Then I bought a house in rural Vermont. I live down the street from a pasture where a local dairy farm grazes their cows. My neighbor’s chickens regularly roam free and into my yard (this doesn’t bother me, but my other neighbors seem peeved by it). I know the owners of a local beef farm, because they have a stall at the farmer’s market and I buy from them regularly.
But yesterday might actually have given me the single funniest, “this only happens in a rural farm town” story I’ve personally witnessed.
It starts at 8:30 in the morning. My weekend alarm goes off, but since I was up until 4 with revenge procrastination, I turn it off and roll over to go back to sleep. Typical Saturday morning in my house.
Until my cat, a big, chaos-craving orange by the name of Smudge, starts meowing in a way I’ve never heard him do before. I literally fly out of bed, because judging from the sound he’s making, I think he’s having a seizure or some major gastrointestinal issue, and I will need to rush him to the emergency vet. Before I can Superman myself down the stairs, though, Smudge trots up the stairs, calm and happy as you please, meowing at the top of his lungs. And then he rubs up against my legs, because of course he does. “Hi Mom! I just made noises that only a dying cat in deepest agony should make! How’s your morning so far?”
So I do the Cat Mom check-up (feeling his nose, which is both cold and wet, checking his gums, and gently pressing on his stomach to make sure he’s not in pain), and seeing that he’s perfectly fine, try to bring my heart rate back to normal and say, “Don’t do that, you idiot, you scared me half to death!” Realizing that I will not be able to go back to sleep, I decide to just go downstairs, make a pot of coffee, and get the day started.
Smudge continues to meow at the top of this lungs, which is irritating when he hasn’t just scared at least ten years off my life (to be blunt about it, Smudge has a meow loud and shrill enough to peel paint off the wall), and runs between the front window in the living room and the back window in the mud/laundry room. For over an hour. Until he sees me start to make breakfast, at which point, he jumps up on one of my dining chairs, curls up, and falls asleep. Because cat. (Also, he knows that if I’m walking around in the kitchen, I’m usually getting ready to eat; since he can’t sit on my lap while I’m eating, he likes to sit in the chair next to me.)
Now, remember how I said my neighbor’s chickens occasionally wander into my yard? This is what Smudge does when he sees them. Because he’s a cat and they’re birds, and he’s never been close enough to a chicken to realize just how big they are. So I figure that he’s seen the chickens and is angry that I won’t let him out to chase them, and don’t think too much about it.

## Recorded data

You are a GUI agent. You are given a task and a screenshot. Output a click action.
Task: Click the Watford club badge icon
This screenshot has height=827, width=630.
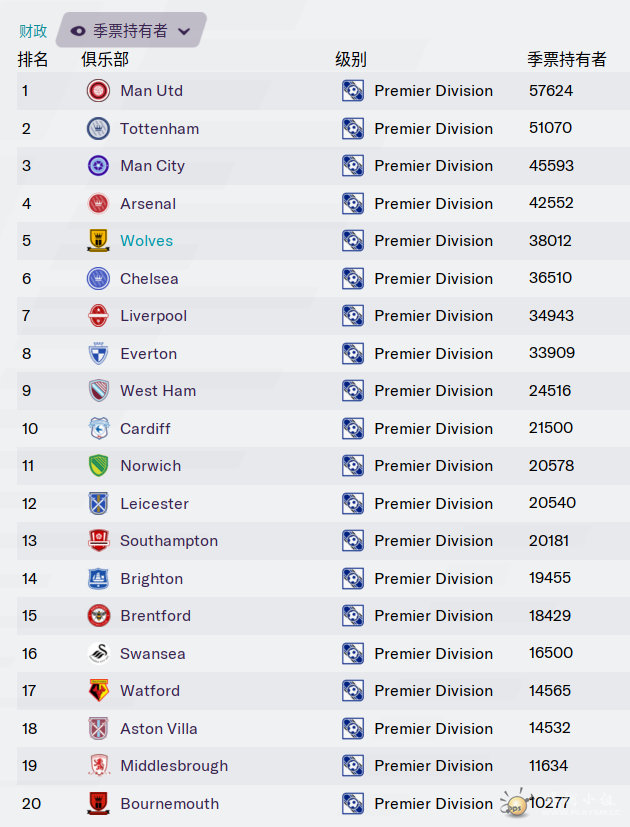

## Exercise goal
Update the Smudge story from the words "It starts at" through "in my house.", changing "Saturday" to "Sunday", and write out that stretch again.

## Exercise solution
It starts at 8:30 in the morning. My weekend alarm goes off, but since I was up until 4 with revenge procrastination, I turn it off and roll over to go back to sleep. Typical Sunday morning in my house.